> [EXERCISE OBJECTIVE] Each line of the data below that holds the word "computer" is to be reported in full.

> [SOURCE DATA]
══════

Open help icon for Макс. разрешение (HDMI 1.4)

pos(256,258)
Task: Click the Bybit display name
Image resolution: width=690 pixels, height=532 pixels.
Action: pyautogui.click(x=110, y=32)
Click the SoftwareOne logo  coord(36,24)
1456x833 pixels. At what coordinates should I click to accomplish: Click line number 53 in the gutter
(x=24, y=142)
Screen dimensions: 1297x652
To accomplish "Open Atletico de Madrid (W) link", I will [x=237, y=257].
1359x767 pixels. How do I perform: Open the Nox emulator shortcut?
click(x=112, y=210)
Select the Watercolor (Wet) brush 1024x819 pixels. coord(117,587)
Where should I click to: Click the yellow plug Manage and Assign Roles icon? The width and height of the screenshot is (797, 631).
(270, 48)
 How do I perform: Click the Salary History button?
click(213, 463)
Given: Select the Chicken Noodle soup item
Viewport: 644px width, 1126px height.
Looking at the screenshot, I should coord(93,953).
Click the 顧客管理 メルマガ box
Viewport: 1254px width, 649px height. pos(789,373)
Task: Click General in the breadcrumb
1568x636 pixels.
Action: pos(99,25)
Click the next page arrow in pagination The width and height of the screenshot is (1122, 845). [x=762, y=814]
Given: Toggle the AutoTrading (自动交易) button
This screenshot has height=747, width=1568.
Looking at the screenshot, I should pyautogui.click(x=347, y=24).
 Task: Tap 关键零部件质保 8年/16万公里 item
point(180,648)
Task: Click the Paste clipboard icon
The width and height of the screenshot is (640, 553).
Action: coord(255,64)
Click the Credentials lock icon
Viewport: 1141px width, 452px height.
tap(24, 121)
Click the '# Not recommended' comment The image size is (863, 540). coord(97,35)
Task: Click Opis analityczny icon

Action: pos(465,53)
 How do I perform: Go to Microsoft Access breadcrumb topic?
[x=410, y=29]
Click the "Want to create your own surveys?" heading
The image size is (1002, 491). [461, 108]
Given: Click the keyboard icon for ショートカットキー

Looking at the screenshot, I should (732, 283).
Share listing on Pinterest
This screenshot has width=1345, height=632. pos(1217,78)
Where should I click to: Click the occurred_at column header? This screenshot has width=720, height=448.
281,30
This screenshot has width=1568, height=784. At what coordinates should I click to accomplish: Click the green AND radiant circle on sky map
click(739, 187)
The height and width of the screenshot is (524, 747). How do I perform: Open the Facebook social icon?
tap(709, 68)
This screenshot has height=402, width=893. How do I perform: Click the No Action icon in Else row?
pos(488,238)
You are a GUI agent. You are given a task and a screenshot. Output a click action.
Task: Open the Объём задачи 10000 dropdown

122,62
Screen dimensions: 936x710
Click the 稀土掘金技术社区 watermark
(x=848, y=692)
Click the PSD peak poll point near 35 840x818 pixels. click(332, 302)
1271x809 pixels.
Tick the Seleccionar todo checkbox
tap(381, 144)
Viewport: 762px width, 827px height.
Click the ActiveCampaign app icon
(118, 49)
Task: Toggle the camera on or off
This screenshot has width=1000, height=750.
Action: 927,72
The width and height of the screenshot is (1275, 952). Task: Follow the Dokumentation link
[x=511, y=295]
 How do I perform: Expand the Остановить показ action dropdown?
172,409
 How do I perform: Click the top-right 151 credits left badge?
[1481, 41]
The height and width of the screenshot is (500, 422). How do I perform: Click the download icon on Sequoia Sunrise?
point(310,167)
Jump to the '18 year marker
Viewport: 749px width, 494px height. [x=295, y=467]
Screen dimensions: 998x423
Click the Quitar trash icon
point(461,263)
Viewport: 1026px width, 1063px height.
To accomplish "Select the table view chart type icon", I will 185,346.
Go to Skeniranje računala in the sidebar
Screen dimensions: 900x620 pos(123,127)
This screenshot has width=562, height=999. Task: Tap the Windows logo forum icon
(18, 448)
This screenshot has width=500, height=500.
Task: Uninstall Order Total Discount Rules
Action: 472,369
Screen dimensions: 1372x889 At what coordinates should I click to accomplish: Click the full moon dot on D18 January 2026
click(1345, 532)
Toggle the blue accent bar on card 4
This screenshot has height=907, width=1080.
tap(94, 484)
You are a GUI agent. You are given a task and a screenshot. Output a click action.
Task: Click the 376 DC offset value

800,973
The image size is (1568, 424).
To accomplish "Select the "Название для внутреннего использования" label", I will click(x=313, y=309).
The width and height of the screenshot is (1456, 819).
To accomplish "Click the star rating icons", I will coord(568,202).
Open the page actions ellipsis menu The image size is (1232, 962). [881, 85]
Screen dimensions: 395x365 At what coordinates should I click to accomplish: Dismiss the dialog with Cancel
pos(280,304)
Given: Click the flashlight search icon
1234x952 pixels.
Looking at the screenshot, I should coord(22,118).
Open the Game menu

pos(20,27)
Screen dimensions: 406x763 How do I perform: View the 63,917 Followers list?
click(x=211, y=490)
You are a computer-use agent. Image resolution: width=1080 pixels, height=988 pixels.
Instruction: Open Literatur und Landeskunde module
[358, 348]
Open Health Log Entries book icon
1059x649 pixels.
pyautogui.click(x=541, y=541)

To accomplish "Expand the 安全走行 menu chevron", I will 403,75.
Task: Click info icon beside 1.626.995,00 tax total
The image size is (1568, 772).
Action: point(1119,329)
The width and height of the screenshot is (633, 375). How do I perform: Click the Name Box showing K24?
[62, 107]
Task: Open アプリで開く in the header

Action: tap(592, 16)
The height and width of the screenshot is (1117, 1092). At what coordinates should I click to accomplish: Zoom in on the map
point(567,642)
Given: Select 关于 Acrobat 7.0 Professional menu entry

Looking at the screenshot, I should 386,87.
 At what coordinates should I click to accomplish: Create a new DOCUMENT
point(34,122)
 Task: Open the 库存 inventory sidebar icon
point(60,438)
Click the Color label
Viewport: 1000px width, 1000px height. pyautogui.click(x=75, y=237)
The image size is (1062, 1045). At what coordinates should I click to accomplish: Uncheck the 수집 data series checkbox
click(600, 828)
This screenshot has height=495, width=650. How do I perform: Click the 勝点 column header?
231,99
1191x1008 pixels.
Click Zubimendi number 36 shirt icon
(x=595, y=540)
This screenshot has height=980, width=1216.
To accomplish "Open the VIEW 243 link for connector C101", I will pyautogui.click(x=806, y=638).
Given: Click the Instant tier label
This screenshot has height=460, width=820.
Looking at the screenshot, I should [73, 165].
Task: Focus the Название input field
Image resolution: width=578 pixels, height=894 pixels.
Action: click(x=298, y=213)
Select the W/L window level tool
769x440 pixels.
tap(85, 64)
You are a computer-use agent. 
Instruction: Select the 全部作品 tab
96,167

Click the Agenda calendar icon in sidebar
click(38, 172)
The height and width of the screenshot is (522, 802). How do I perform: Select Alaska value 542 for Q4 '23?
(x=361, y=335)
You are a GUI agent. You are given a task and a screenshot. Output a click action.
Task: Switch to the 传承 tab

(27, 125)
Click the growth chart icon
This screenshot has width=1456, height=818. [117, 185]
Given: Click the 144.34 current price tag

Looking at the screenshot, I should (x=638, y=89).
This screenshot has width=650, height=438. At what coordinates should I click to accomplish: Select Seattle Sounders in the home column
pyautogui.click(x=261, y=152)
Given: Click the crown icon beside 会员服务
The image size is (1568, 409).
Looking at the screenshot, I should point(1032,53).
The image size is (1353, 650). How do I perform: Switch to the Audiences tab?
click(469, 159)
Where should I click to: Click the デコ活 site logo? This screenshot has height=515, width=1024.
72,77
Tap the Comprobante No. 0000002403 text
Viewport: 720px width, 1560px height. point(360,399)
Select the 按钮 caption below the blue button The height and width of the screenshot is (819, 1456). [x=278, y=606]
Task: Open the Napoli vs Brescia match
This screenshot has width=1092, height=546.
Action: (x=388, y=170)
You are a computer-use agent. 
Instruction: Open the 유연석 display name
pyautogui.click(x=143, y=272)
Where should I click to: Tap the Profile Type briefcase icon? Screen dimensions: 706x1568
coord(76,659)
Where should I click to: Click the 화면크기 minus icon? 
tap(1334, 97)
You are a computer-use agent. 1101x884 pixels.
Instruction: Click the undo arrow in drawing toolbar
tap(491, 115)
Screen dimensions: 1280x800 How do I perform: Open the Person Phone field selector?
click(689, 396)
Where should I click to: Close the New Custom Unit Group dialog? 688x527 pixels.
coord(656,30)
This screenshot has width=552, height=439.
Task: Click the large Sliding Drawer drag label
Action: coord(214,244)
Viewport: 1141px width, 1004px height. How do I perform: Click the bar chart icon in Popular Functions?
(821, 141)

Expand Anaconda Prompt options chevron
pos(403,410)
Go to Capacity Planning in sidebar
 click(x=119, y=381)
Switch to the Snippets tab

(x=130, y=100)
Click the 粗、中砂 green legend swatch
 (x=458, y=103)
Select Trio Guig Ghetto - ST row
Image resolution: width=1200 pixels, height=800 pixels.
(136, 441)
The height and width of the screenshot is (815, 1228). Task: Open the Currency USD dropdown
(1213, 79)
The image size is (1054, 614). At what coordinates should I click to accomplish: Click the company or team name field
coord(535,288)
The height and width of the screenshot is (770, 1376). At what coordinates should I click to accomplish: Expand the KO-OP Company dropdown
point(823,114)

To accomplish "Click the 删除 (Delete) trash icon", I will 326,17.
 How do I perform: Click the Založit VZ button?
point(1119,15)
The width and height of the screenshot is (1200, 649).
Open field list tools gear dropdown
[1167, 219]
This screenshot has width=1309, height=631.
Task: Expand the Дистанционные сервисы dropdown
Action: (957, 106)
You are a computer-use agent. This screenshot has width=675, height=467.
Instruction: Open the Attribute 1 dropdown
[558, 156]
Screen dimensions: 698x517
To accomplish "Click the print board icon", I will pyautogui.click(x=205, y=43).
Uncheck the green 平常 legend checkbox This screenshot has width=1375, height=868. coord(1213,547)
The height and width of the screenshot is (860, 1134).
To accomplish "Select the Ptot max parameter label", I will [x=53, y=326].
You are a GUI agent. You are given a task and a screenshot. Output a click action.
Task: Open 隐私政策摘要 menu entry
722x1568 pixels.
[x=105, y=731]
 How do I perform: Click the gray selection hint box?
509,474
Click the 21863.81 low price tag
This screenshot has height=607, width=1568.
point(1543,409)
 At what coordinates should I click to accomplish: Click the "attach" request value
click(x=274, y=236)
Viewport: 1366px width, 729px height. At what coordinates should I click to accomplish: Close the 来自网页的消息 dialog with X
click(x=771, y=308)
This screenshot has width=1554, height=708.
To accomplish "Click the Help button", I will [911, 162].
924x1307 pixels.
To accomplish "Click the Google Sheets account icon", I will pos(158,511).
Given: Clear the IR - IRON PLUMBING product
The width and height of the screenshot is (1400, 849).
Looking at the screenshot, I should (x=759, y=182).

══════

> [FINISHED EXERCISE]
You are a computer-use agent. Image resolution: width=1080 pixels, height=988 pixels.
You are a computer-use agent. 
You are a computer-use agent. 
You are a computer-use agent. 1101x884 pixels.
You are a computer-use agent. This screenshot has width=675, height=467.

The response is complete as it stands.